=== SUPPLIED RECORDS ===

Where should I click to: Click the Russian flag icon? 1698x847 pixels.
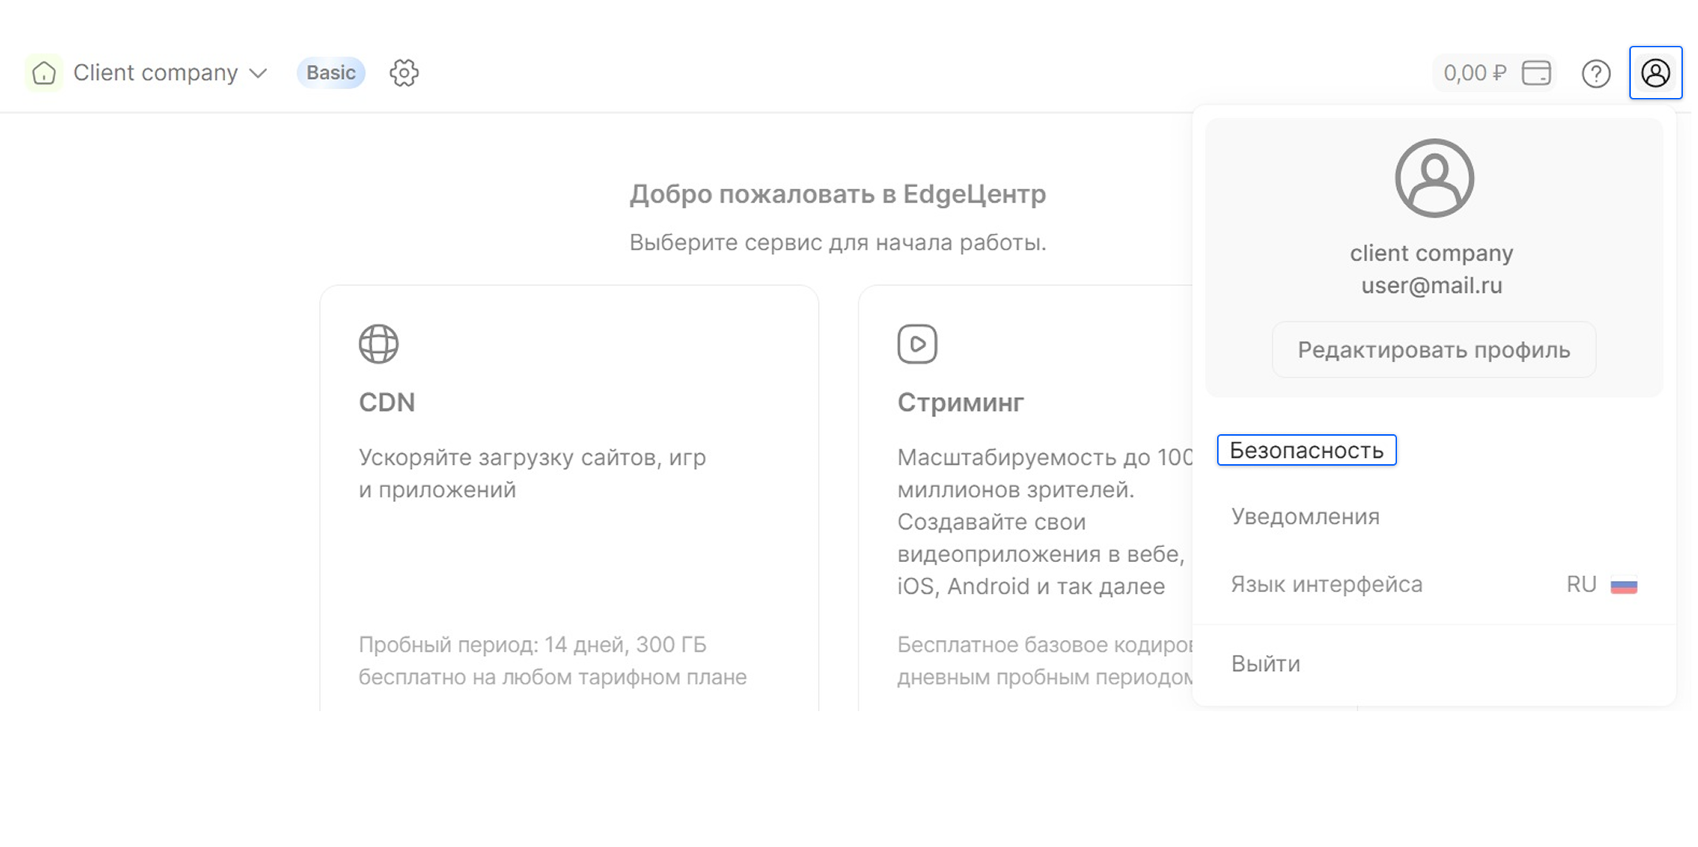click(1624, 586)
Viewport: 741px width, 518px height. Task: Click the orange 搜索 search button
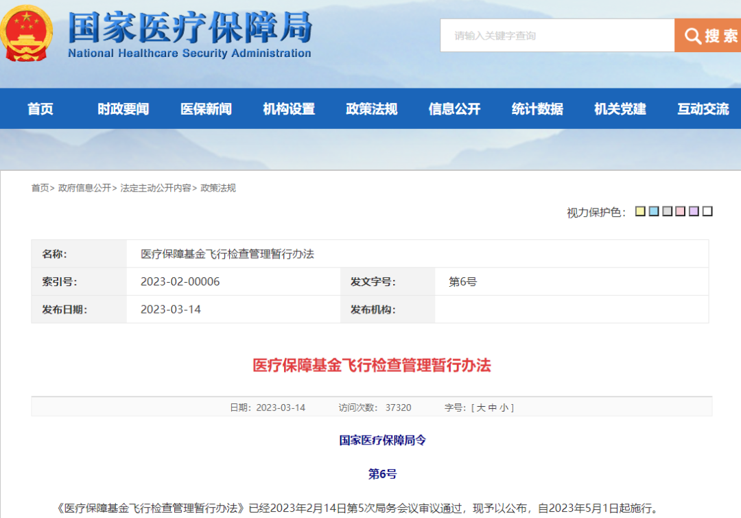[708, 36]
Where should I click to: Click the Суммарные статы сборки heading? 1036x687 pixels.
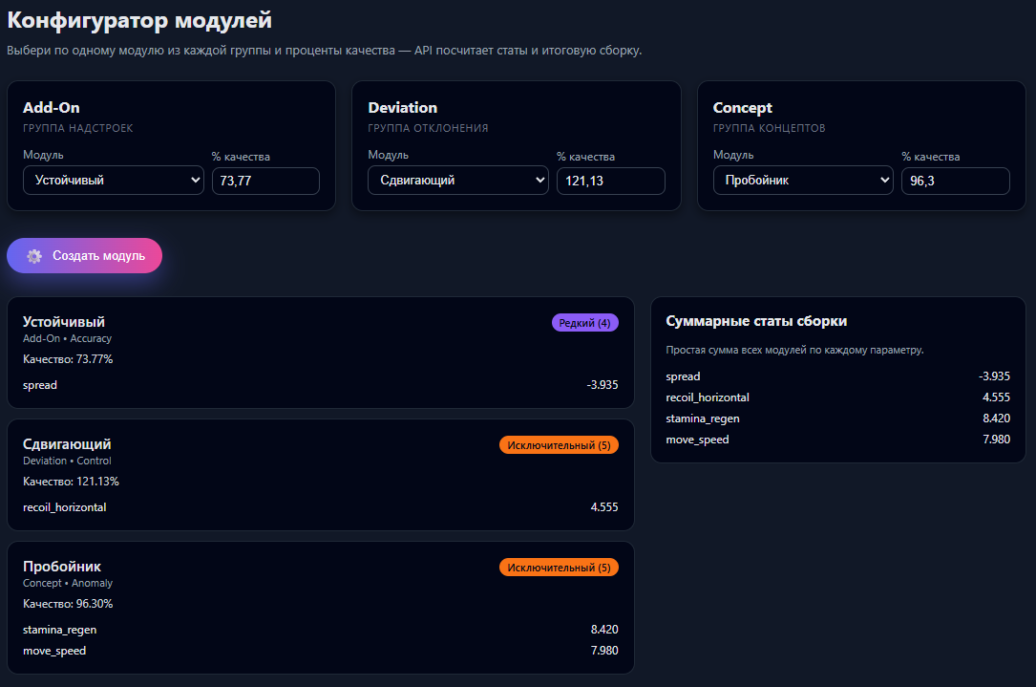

===

WRITTEN TASK: List every line of the entries above as a numbered list, skipping blank lines and omitting the pictures.

SOLUTION BELOW:
1. Where should I click to: Click the Russian flag icon? 1698x847 pixels.
2. click(1624, 586)
3. Viewport: 741px width, 518px height. Task: Click the orange 搜索 search button
4. [708, 36]
5. Where should I click to: Click the Суммарные статы сборки heading? 1036x687 pixels.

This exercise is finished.